To avoid damage to the teeth surfaces, the sampling, decontamination, and extraction procedures were carried out according to standard protocols as described by Fiorin and colleagues96 and Sabin and Fellow-Yates97 in an environmentally controlled room at the DANTE-Diet and Ancient Technology Laboratory of Sapienza University of Rome. The weight of the calculus removed from each tooth ranged from 1.4 to 2.8 mg. After removal, the samples were sealed in sterile Eppendorf tubes. A weak solution of 0.06 N of HCl was used to extract and mount the microfossils included in the calculus matrix. A solution of 50:50 glycerol and ultrapure water was used to allow for the rotation of the microfossils. Examination of the microfossils was carried out using a Zeiss IMAGER M2 compound polarised microscope (100–630 ×). The operators wore powder-free gloves during all phases.

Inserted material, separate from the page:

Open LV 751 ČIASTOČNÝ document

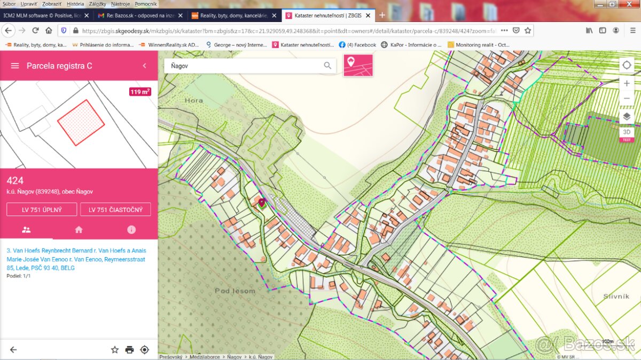tap(115, 210)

Micro remains were described according to their morphological characteristics. Starches granules were grouped into morphotypes, based on their morphology, size, shape, presence of lamellae, hilum morphology, formation characteristics (i.e., simple or compound), cross features, cracks, and extinction cross characteristics under polarised light microscopy. Taxonomic identification was based on published literature57,98,99 and supported by the reference collection housed at the DANTE Laboratory, which comprises over 300 species of wild and domestic plants native to the Mediterranean region and Africa.

Phytoliths were described according to the International Code for Phytolith Nomenclature (ICPN) 2.0100 and identified using published literature7,66,67,101.

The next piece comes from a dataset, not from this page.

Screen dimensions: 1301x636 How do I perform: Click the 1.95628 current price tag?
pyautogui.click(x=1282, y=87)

Dentoalveolar pathologies were recorded according to the methods by Buikstra and Ubelaker102. Only adult individuals with at least three observable permanent posterior teeth were considered for the analysis (N = 78 individuals. Early Neolithic site UA53: n = 13; Middle Neolithic site K1 XII: n = 57; Late Neolithic site K1 XIV: n = 8).

The microparticles extracted and analysed in this study are currently stored at the DANTE-Diet and Ancient Technology Laboratory of the Sapienza University of Rome, while the dental samples are stored at the University of Naples ‘L’Oriental’, Italy, available for future studies.